Şeker Bayramı tabirinin ortaya çıkışı ise yeniden Osmanlı’ya dayanıyor. Müslümanların bayram sonrasına bırakmamak koşuluyla fakirlere vermesi vacip olan sadaka yani fıtr sadakası, şükür sadakası olarak da biliniyordu.

‘Şeker’ isminin kökeniyle ilgili birçok rivayet olsa da bilhassa içlerinden iki tanesi öne çıkıyor. Birinci rivayete nazaran ‘şükür’ sözü vakitle şekere dönüşmüştü. İkinci rivayete nazaran ise Şeker Bayramı’nın ismi, Ramazan Bayramı’na hurma ve şekerleme yiyerek başlama geleneğine dayanıyordu.

OSMANLI’DA BAYRAM SABAHI NASIL BAŞLARDI?

İstanbul Üniversitesi Tarih Kısmı Osmanlı Müesseleri Ve Medeniyeti Ana Bilim Kısmı Öğretim Üyesi Prof. Dr. Zeynep Tarım, bin yıldır kutlanan tek bayramın Ramazan Bayramı olmadığına değinerek Kurban Bayramı ve Nevruz’un da ikramlaşmalar ve tebrikleşmelerle geçtiğini söyledi. Kutlama ve merasimlerin adetleri değişse de ana yapısının korunduğunun altını çizen Prof. Dr. Tarım, Osmanlı devrinde bayram sabahlarının nasıl başladığını şöyle anlattı:

“Bayram gecesi gece yarısından sonra Topkapı Sarayı’na davetli devletin üst seviye isimleri gelmeye başlardı. Sabah namazından sonra sarayda üçüncü kapı önüne taht kurulur, padişah buraya otururdu. İştirakçiler da birebir avluya yarım daire halinde yerleşirler, tek tek padişahın önüne gelerek tebriklerini iletirlerdi. Tebrikleşme merasiminden sonra padişah ve bütün iştirakçiler bir alay oluşturarak kent halkıyla birlikte bayram namazı kılmak için selatin mescidi ismi verilen büyük mescitlerden birisine, ekseriyetle Sultan Ahmed Camii’ne giderdi. Halk da bu alayı seyretmeye çıkardı.”

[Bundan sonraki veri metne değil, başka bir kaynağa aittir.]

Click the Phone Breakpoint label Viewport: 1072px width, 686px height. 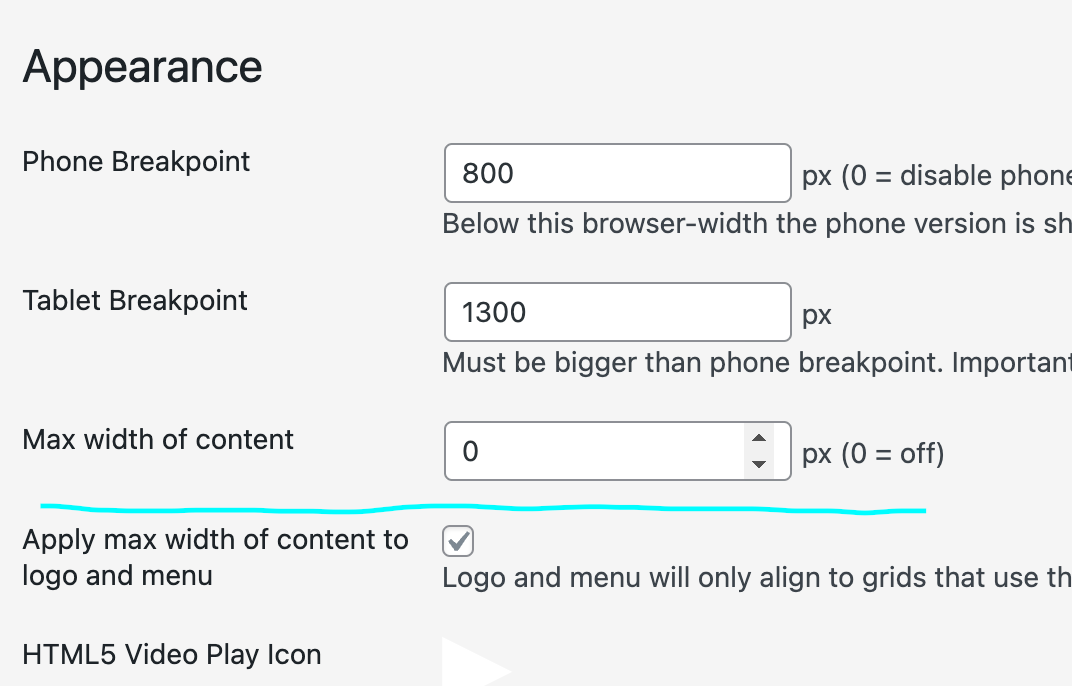(136, 161)
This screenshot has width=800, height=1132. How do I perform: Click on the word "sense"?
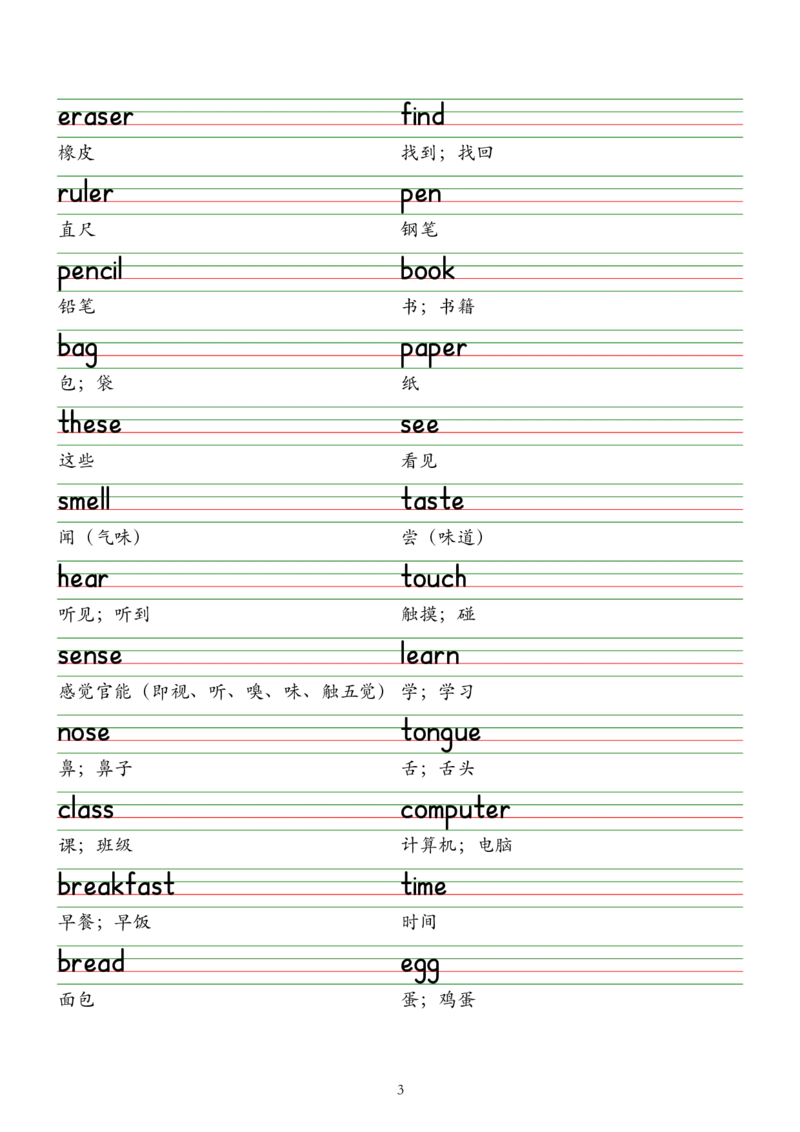point(89,657)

PADİŞAH ZİYAFETE KATILMAZDI

Bayram namazından sonra padişahın, devlet adamlarının, ulemanın, merasime katılan askeri kumandanların bir kortej halinde saraya döndüklerini belirten Prof. Dr. Zeynep Tarım, sarayda üst seviye iştirakçilere bir ziyafet verildiğini ancak padişahın ziyafete katılmadığını da kelamlarına ekledi. Prof. Dr. Tarım, “Padişah, Saray’daki ziyafet sırasında, saray içindeki öteki görevlilerin bayram tebriklerini kabul ettikten sonra bahçe köşklerinden birisine dinlenmek ve eğlenmek için giderdi” diye konuştu.

HALK ORTASINDA DA KUTLAMALAR OLURDU

Osmanlı devrinde saray kutlamalarının yanında halk ortasında da çeşitli cümbüşler düzenleniyordu. 

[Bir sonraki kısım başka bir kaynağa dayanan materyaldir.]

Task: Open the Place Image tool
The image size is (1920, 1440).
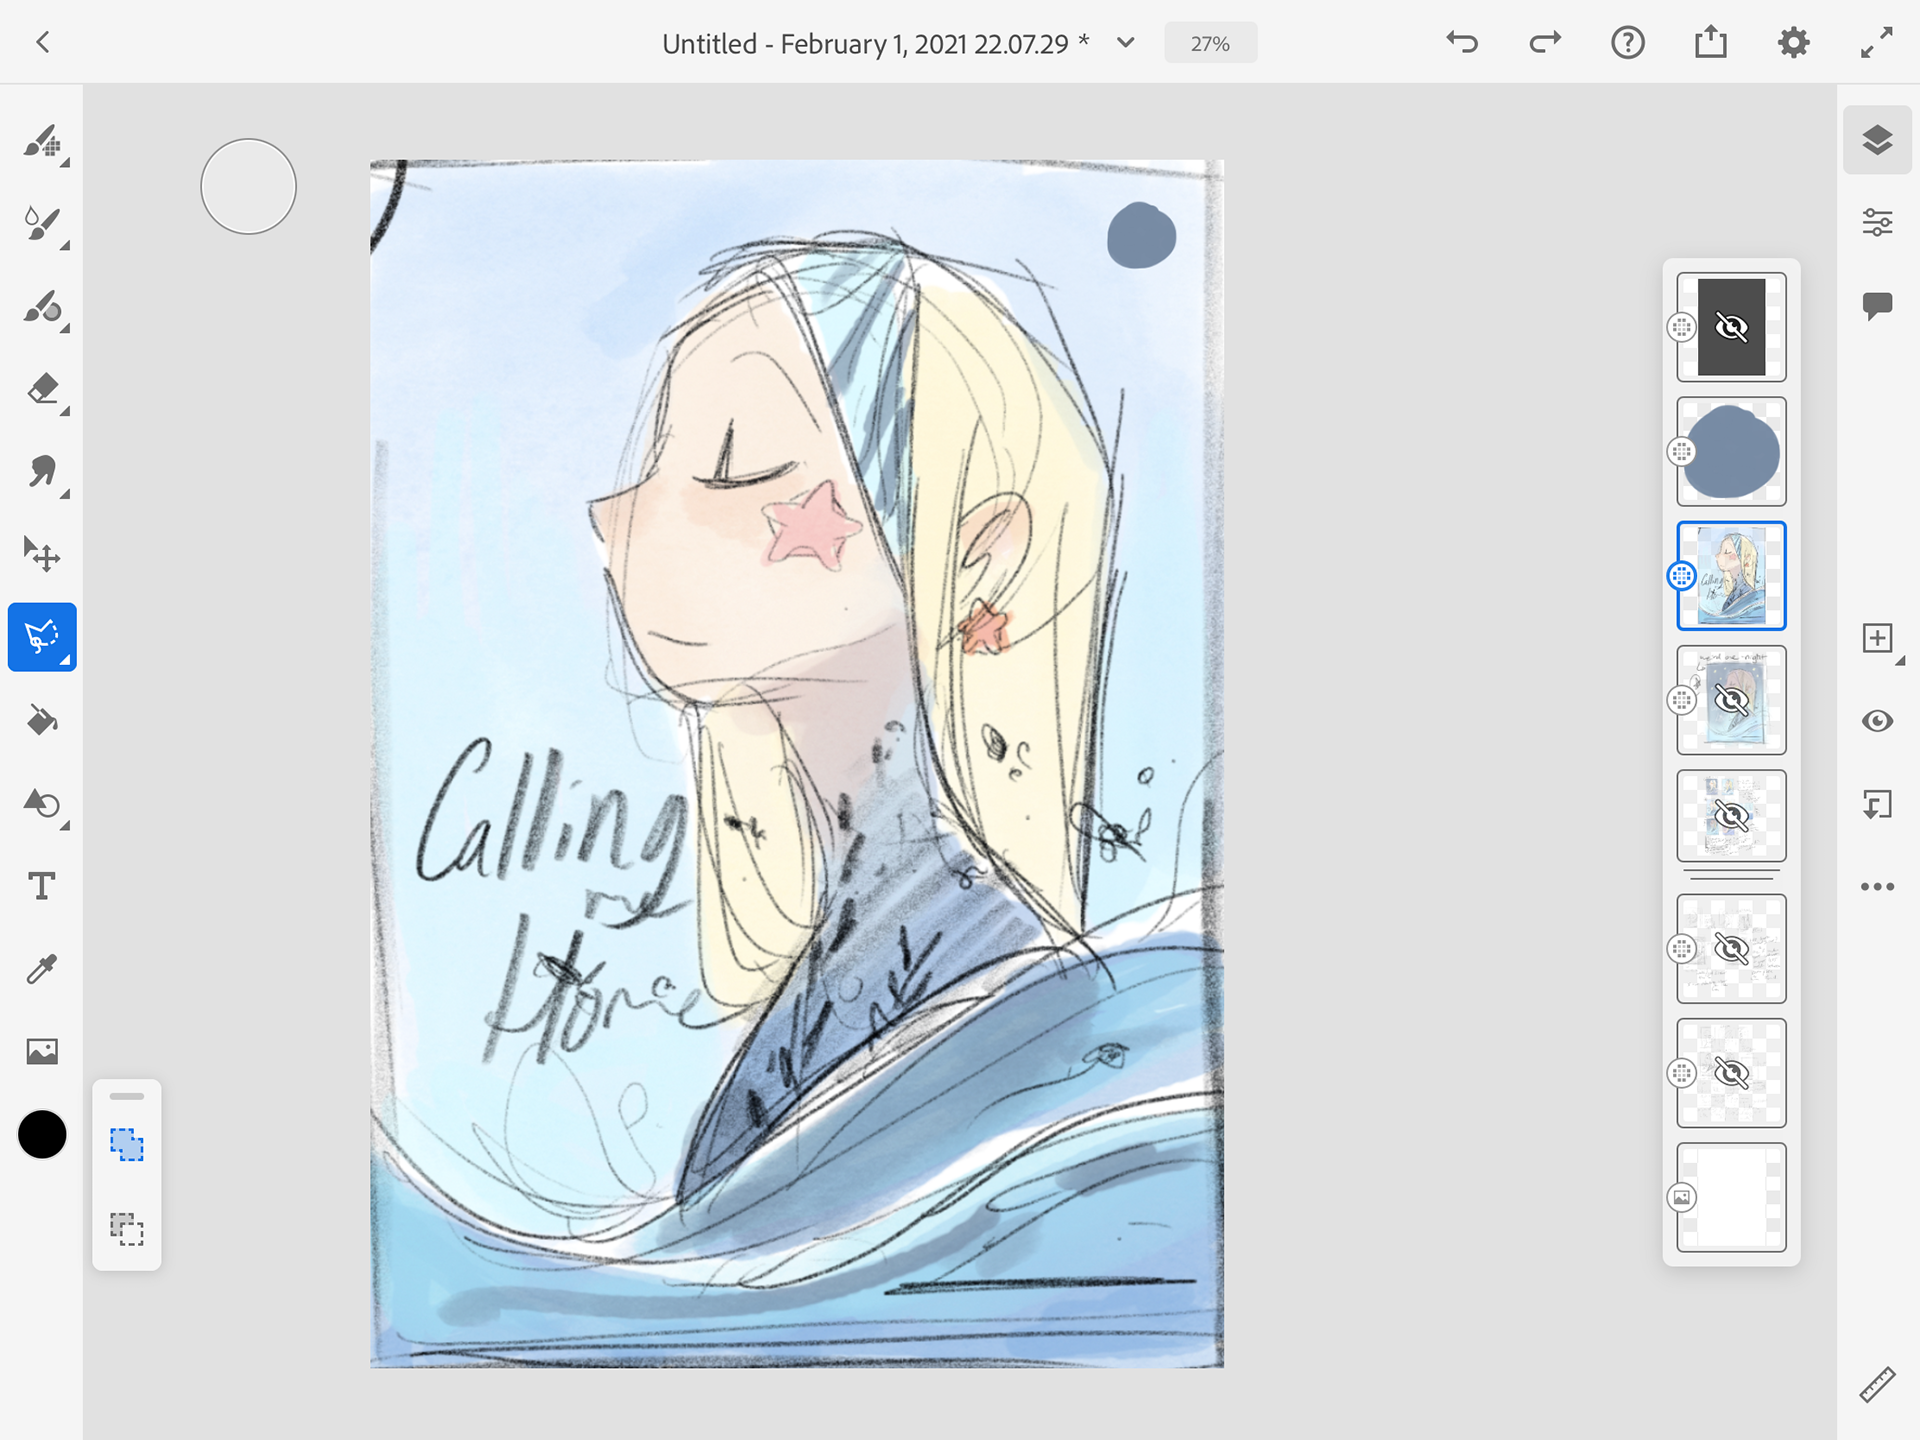Action: (42, 1051)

“Tebrikleşmelerin devletin en üst kademesinden en küçük meskene kadar sürdürüldüğü bayramlarda halk için sokaklara salıncaklar ve dönme dolaplar kurulurdu. Artık bu üzere eğlencelik yerler hazırlanmıyor. Bayram tebrikleşmelerinde birbirine vermek üzere armağanlar hazırlanırdı.” – Prof. Dr. Zeynep Tarım

PADİŞAHIN BAYRAM PROGRAMI

Türk sporlarının da büyük bir keyifle takip edildiği bayramlar padişahlar için de kutlamalarla devam ediyordu. Prof. Dr. Zeynep Tarım, Osmanlı padişahlarının bayramı nasıl geçirdiğine değindi. Peki bayramın birinci günü sabah namazından başlayarak 3 gün süren kutlamalarda padişahlar ne yapıyordu?

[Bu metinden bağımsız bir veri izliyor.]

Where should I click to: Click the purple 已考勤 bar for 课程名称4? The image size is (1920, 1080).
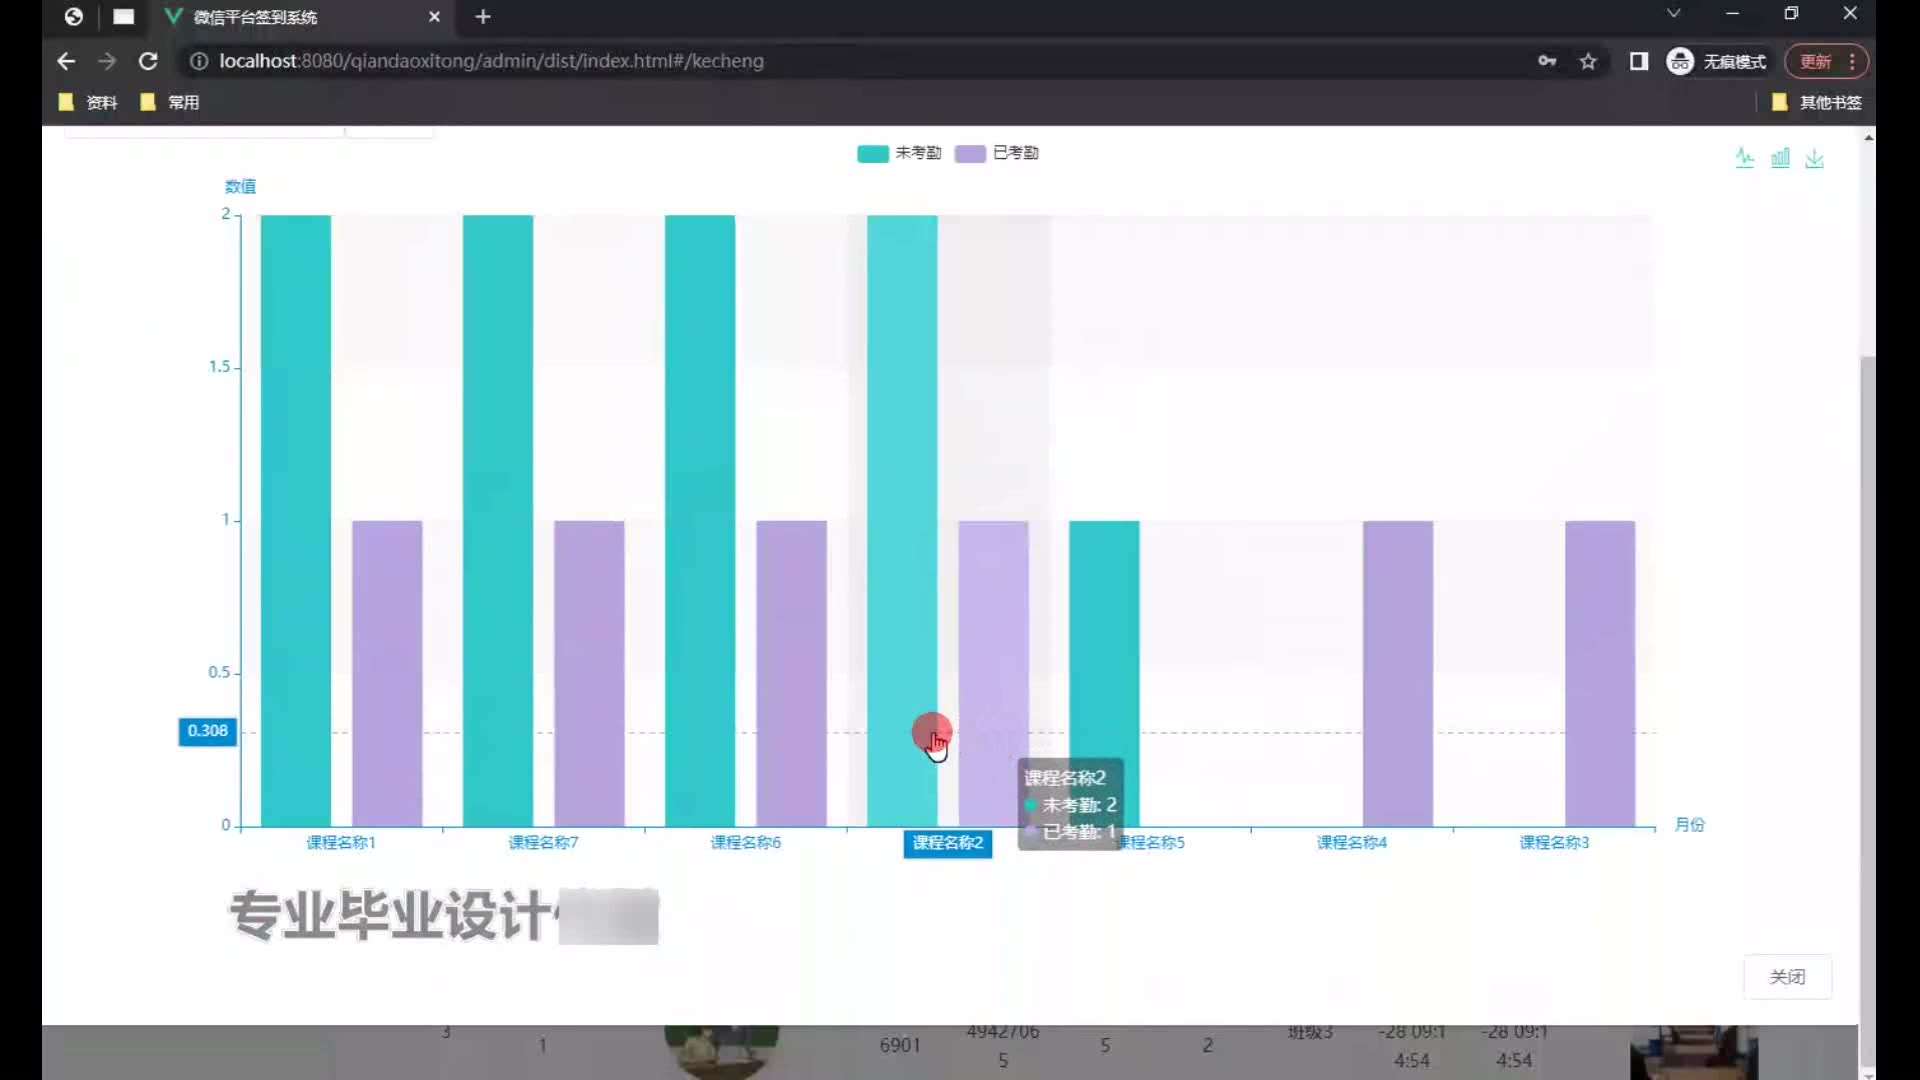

“Bayram sabahları padişah sabah namazından başlayarak büyük bir merasimin başında ve içinde olurdu. Bu resmi merasimler bittikten sonra bahçe köşklerinde cirit üzere spor müsabakaları seyrederdi. Bayramın ikinci üçüncü günü ise Sadabad yahut Göksu üzere halkın da çok sevdiği mesire yerlerine gezmeye giderdi.” – Prof. Dr. Zeynep Tarım

BAYRAMDA MUTFAKTA NE VAR?

21’inci yüzyılda bayram sofraları hâlâ tatlılarla, çok çeşitli yemeklerle doldurulurken Osmanlı mutfağından da kıymetli izler taşıyor. Prof. Dr. Zeynep Tarım, o periyodunun vazgeçilmez tatlılarını ve Osmanlı mutfağını, “Bugünkü üzere bayram için çok çeşitli yiyecek ve tatlılar hazırlanırdı. Bilhassa cevizli baklava, kaymaklı kadayıf, revani üzere tatlılar hem sarayda hem kentteki konutların mutfaklarında hazırlanıp ikram edilirdi” diye anlattı.